(WHAT TO PRODUCE):
Please print out every entry below, verbatim.

[Saved data entries]

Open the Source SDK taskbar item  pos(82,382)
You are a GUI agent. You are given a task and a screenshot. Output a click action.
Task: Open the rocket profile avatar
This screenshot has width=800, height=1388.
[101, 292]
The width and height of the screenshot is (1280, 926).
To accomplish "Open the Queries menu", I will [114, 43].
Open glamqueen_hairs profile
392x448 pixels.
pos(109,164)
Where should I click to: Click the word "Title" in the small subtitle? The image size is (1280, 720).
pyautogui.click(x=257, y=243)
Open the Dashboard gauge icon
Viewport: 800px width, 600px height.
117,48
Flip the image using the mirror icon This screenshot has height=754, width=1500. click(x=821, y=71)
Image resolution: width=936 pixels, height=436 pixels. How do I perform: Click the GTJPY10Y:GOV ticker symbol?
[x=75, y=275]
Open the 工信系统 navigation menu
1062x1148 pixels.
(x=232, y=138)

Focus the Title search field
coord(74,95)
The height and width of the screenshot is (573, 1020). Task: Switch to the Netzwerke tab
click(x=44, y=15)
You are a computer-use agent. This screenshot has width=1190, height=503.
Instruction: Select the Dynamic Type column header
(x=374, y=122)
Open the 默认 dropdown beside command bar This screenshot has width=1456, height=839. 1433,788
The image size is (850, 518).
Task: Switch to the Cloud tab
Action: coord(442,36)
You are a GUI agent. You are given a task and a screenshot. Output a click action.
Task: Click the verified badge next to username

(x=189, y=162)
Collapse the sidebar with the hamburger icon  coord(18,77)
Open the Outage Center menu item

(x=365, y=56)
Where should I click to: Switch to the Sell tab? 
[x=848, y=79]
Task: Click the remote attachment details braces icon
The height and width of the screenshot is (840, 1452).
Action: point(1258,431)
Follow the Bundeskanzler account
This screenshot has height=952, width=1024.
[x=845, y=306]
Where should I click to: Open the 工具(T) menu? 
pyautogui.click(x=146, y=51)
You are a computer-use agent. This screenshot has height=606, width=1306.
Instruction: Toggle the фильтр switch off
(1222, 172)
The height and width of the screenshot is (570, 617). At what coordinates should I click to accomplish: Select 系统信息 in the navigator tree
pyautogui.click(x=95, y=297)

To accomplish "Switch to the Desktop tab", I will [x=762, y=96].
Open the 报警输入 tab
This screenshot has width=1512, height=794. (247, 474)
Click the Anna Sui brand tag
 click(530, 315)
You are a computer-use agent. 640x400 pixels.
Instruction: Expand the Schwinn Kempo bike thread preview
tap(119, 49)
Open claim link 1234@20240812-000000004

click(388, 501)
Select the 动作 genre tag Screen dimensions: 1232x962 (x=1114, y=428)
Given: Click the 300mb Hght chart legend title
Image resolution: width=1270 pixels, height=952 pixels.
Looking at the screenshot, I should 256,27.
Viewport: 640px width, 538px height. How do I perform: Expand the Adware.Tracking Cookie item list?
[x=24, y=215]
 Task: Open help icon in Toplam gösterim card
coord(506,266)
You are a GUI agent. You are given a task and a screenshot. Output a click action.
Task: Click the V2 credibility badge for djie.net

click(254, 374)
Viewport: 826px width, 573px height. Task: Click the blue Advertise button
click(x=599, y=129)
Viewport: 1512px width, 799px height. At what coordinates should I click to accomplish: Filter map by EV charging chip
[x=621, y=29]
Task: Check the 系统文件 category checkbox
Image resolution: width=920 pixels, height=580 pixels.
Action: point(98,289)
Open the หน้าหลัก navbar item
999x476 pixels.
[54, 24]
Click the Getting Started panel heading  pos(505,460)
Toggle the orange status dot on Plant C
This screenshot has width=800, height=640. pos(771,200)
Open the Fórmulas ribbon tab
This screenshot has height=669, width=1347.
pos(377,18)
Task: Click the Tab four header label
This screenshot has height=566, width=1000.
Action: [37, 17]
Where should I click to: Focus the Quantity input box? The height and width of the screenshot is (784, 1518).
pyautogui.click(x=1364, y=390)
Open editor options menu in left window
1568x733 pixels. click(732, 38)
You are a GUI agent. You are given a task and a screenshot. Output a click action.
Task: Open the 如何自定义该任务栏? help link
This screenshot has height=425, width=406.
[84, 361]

(EXPECTED OUTPUT):
Open the Source SDK taskbar item  pos(82,382)
You are a GUI agent. You are given a task and a screenshot. Output a click action.
Task: Open the rocket profile avatar
This screenshot has width=800, height=1388.
[101, 292]
The width and height of the screenshot is (1280, 926).
To accomplish "Open the Queries menu", I will [114, 43].
Open glamqueen_hairs profile
392x448 pixels.
pos(109,164)
Where should I click to: Click the word "Title" in the small subtitle? The image size is (1280, 720).
pyautogui.click(x=257, y=243)
Open the Dashboard gauge icon
Viewport: 800px width, 600px height.
117,48
Flip the image using the mirror icon This screenshot has height=754, width=1500. click(x=821, y=71)
Image resolution: width=936 pixels, height=436 pixels. How do I perform: Click the GTJPY10Y:GOV ticker symbol?
[x=75, y=275]
Open the 工信系统 navigation menu
1062x1148 pixels.
(x=232, y=138)

Focus the Title search field
coord(74,95)
The height and width of the screenshot is (573, 1020). Task: Switch to the Netzwerke tab
click(x=44, y=15)
You are a computer-use agent. This screenshot has width=1190, height=503.
Instruction: Select the Dynamic Type column header
(x=374, y=122)
Open the 默认 dropdown beside command bar This screenshot has width=1456, height=839. 1433,788
The image size is (850, 518).
Task: Switch to the Cloud tab
Action: coord(442,36)
You are a GUI agent. You are given a task and a screenshot. Output a click action.
Task: Click the verified badge next to username

(x=189, y=162)
Collapse the sidebar with the hamburger icon  coord(18,77)
Open the Outage Center menu item

(x=365, y=56)
Where should I click to: Switch to the Sell tab? 
[x=848, y=79]
Task: Click the remote attachment details braces icon
The height and width of the screenshot is (840, 1452).
Action: point(1258,431)
Follow the Bundeskanzler account
This screenshot has height=952, width=1024.
[x=845, y=306]
Where should I click to: Open the 工具(T) menu? 
pyautogui.click(x=146, y=51)
You are a computer-use agent. This screenshot has height=606, width=1306.
Instruction: Toggle the фильтр switch off
(1222, 172)
The height and width of the screenshot is (570, 617). At what coordinates should I click to accomplish: Select 系统信息 in the navigator tree
pyautogui.click(x=95, y=297)

To accomplish "Switch to the Desktop tab", I will [x=762, y=96].
Open the 报警输入 tab
This screenshot has width=1512, height=794. (247, 474)
Click the Anna Sui brand tag
 click(530, 315)
You are a computer-use agent. 640x400 pixels.
Instruction: Expand the Schwinn Kempo bike thread preview
tap(119, 49)
Open claim link 1234@20240812-000000004

click(388, 501)
Select the 动作 genre tag Screen dimensions: 1232x962 (x=1114, y=428)
Given: Click the 300mb Hght chart legend title
Image resolution: width=1270 pixels, height=952 pixels.
Looking at the screenshot, I should 256,27.
Viewport: 640px width, 538px height. How do I perform: Expand the Adware.Tracking Cookie item list?
[x=24, y=215]
 Task: Open help icon in Toplam gösterim card
coord(506,266)
You are a GUI agent. You are given a task and a screenshot. Output a click action.
Task: Click the V2 credibility badge for djie.net

click(254, 374)
Viewport: 826px width, 573px height. Task: Click the blue Advertise button
click(x=599, y=129)
Viewport: 1512px width, 799px height. At what coordinates should I click to accomplish: Filter map by EV charging chip
[x=621, y=29]
Task: Check the 系统文件 category checkbox
Image resolution: width=920 pixels, height=580 pixels.
Action: point(98,289)
Open the หน้าหลัก navbar item
999x476 pixels.
[54, 24]
Click the Getting Started panel heading  pos(505,460)
Toggle the orange status dot on Plant C
This screenshot has width=800, height=640. pos(771,200)
Open the Fórmulas ribbon tab
This screenshot has height=669, width=1347.
pos(377,18)
Task: Click the Tab four header label
This screenshot has height=566, width=1000.
Action: [37, 17]
Where should I click to: Focus the Quantity input box? The height and width of the screenshot is (784, 1518).
pyautogui.click(x=1364, y=390)
Open editor options menu in left window
1568x733 pixels. click(732, 38)
You are a GUI agent. You are given a task and a screenshot. Output a click action.
Task: Open the 如何自定义该任务栏? help link
This screenshot has height=425, width=406.
[84, 361]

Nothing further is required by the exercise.